■ Screen grounding examples:
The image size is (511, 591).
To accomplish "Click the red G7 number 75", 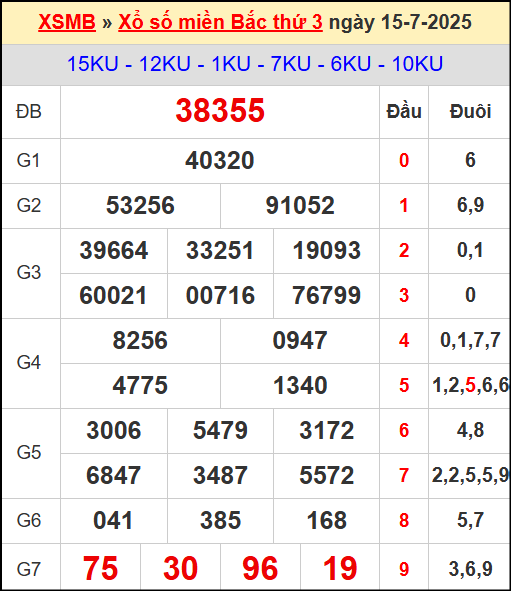I will point(100,568).

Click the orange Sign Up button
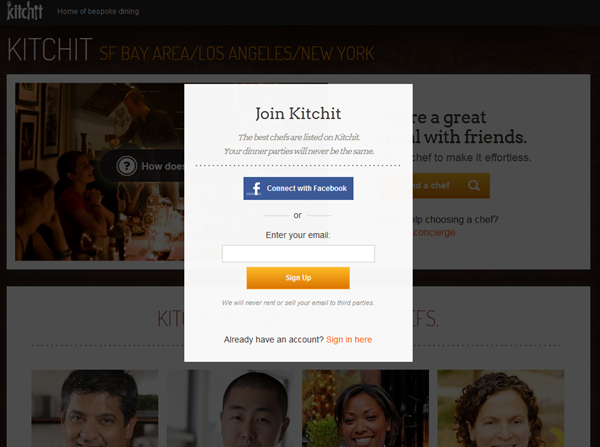click(298, 278)
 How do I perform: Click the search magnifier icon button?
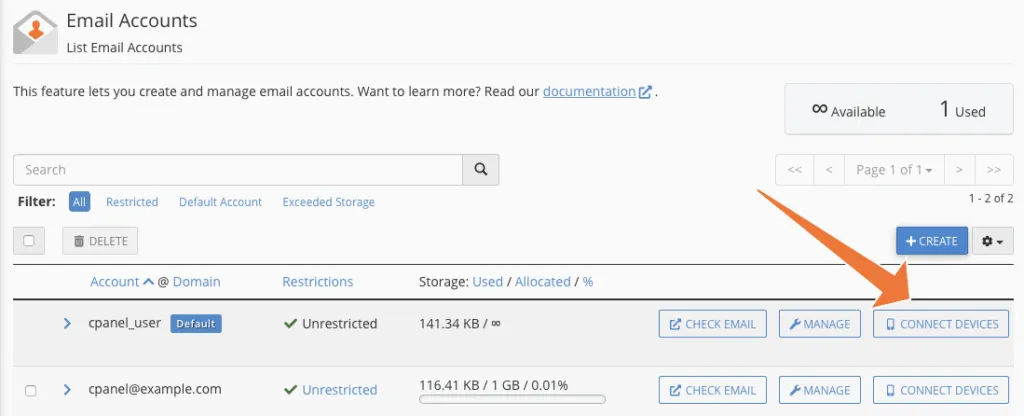[481, 170]
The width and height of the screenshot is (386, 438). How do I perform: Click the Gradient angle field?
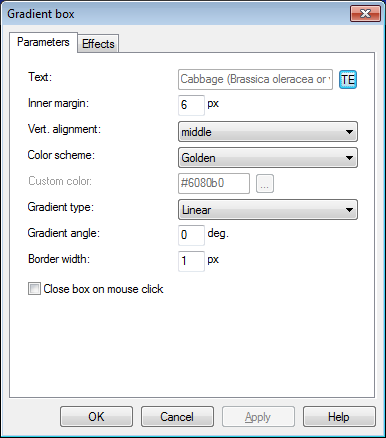click(x=191, y=235)
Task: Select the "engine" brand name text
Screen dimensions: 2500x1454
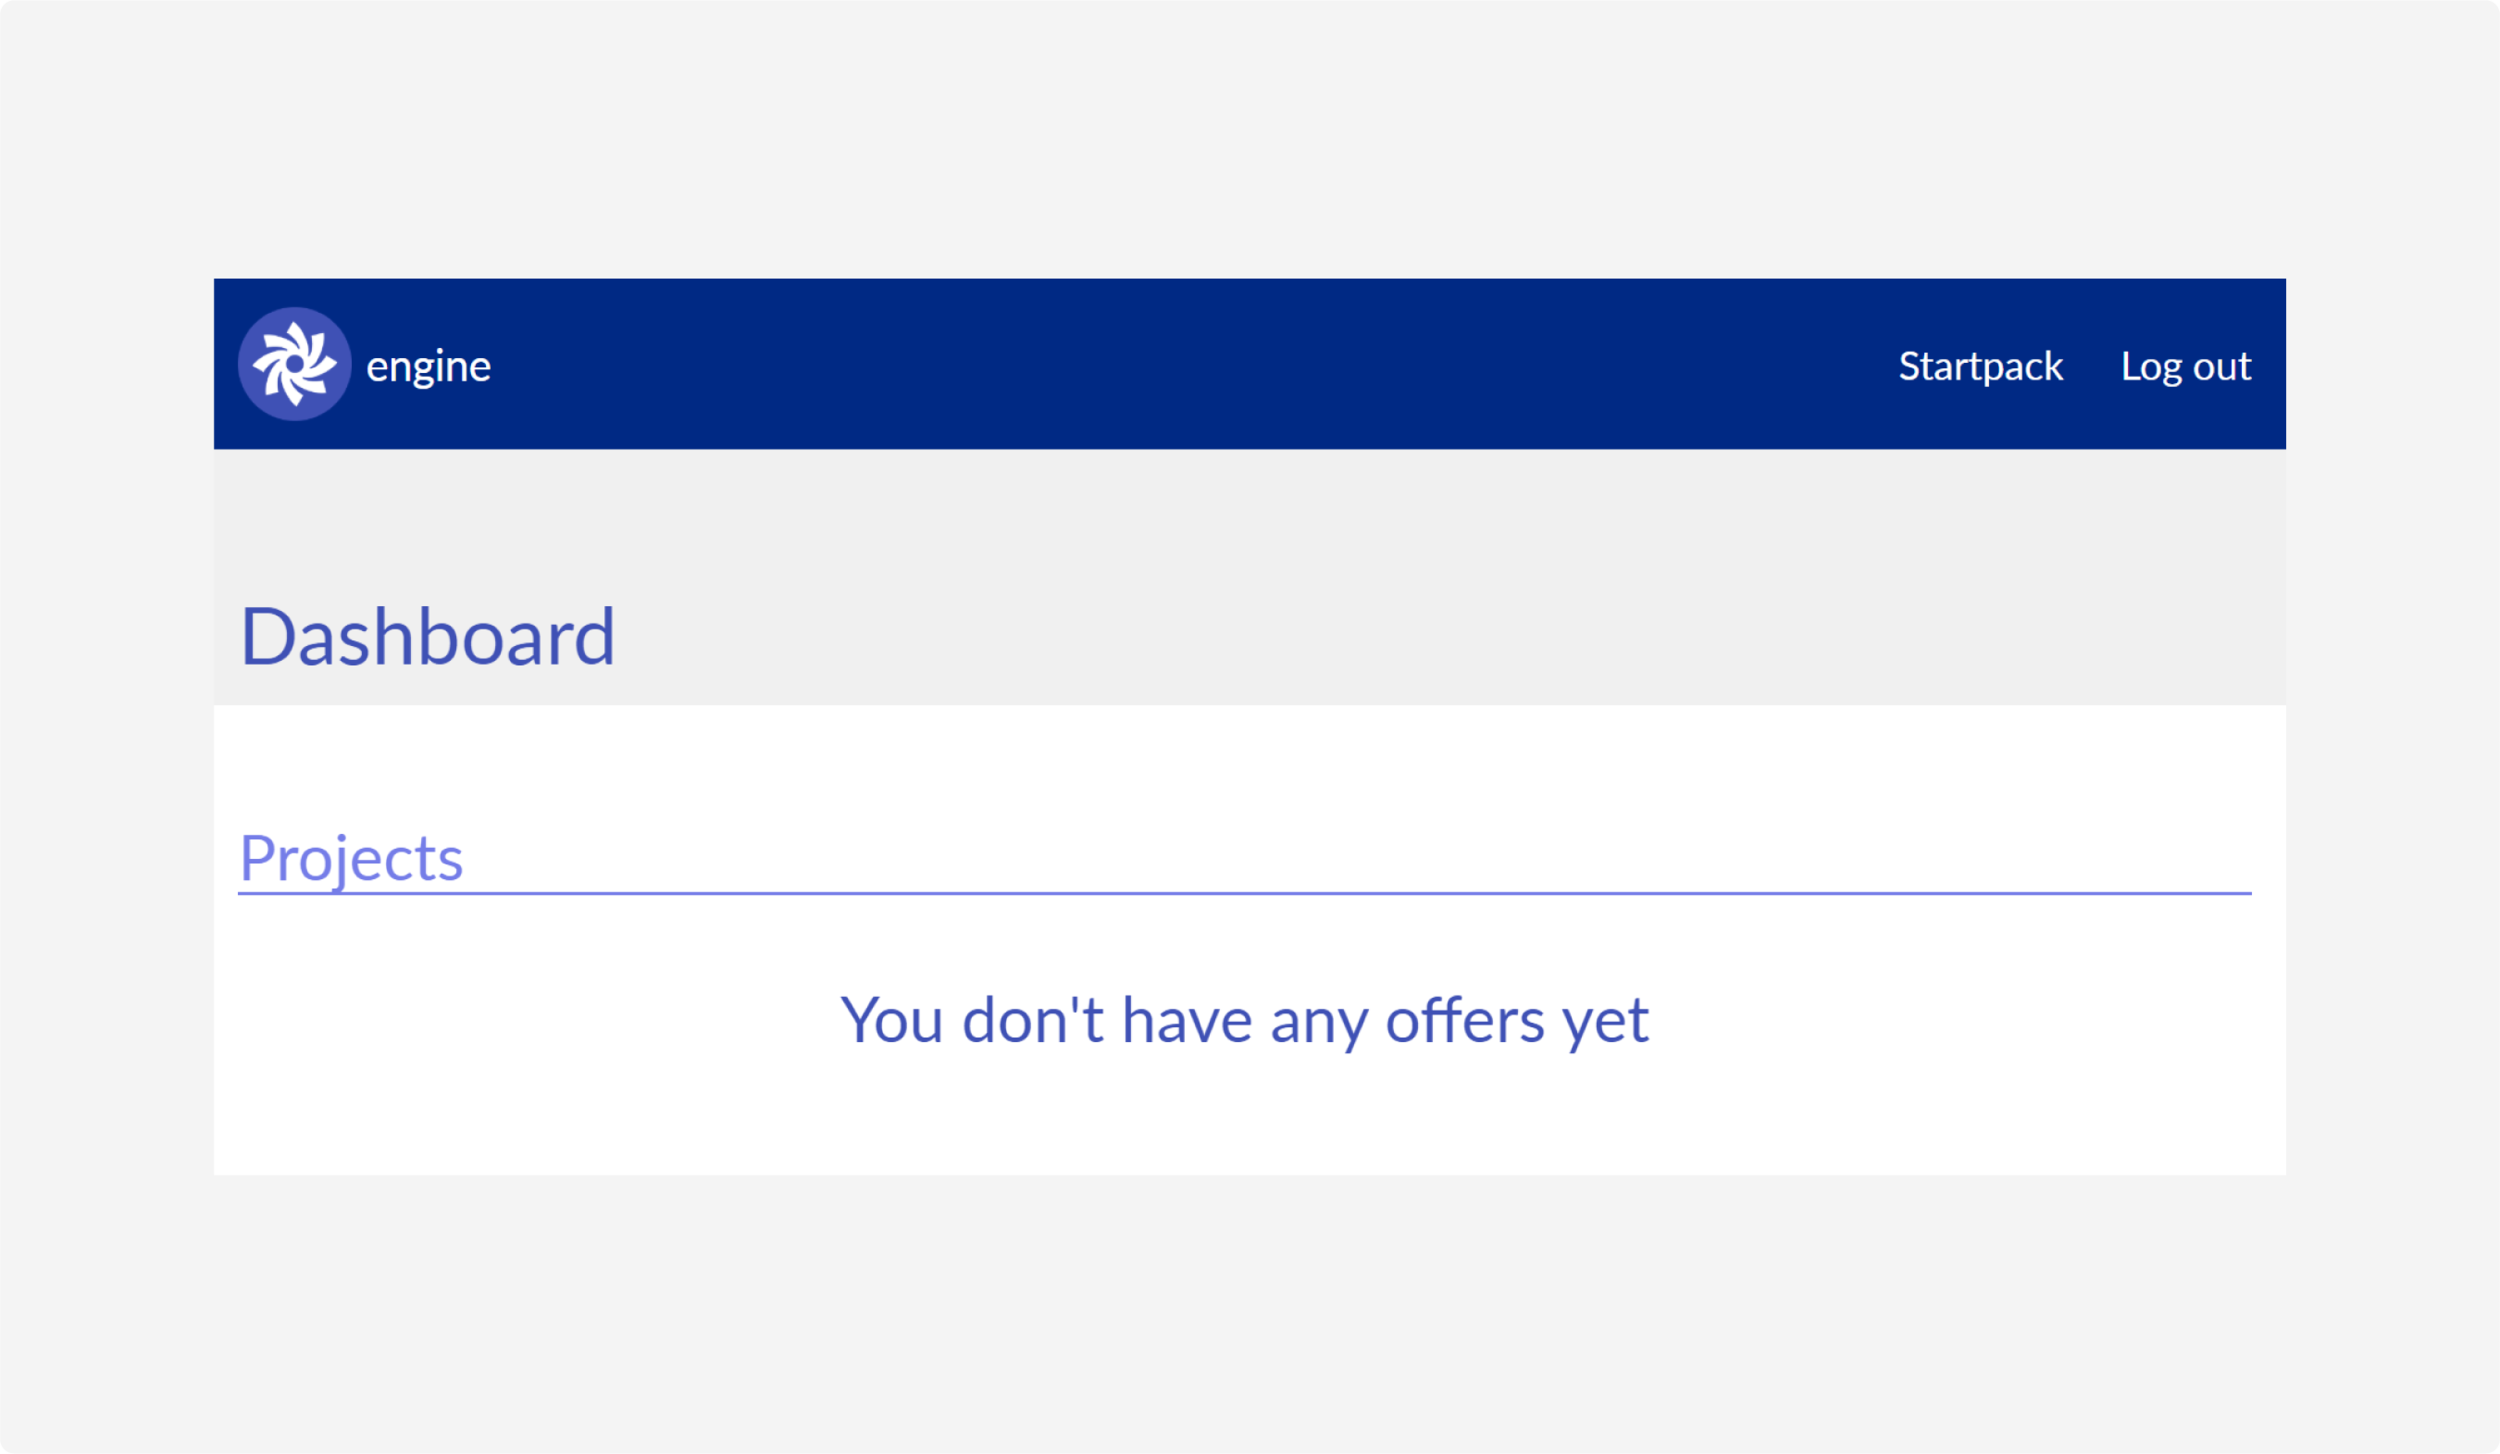Action: coord(428,367)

■ EXERCISE BRIEF: Rewrite the rows from the line that has "The width and" through the end of the rows, replacing "Gradient angle field" with "Gradient angle box" and leaving all else unchanged. Leave the pictures out of your answer.

■ WRITTEN SOLUTION:
The width and height of the screenshot is (386, 438). How do I perform: Click the Gradient angle box?
click(x=191, y=235)
Task: Select the "engine" brand name text
Screen dimensions: 2500x1454
Action: coord(428,367)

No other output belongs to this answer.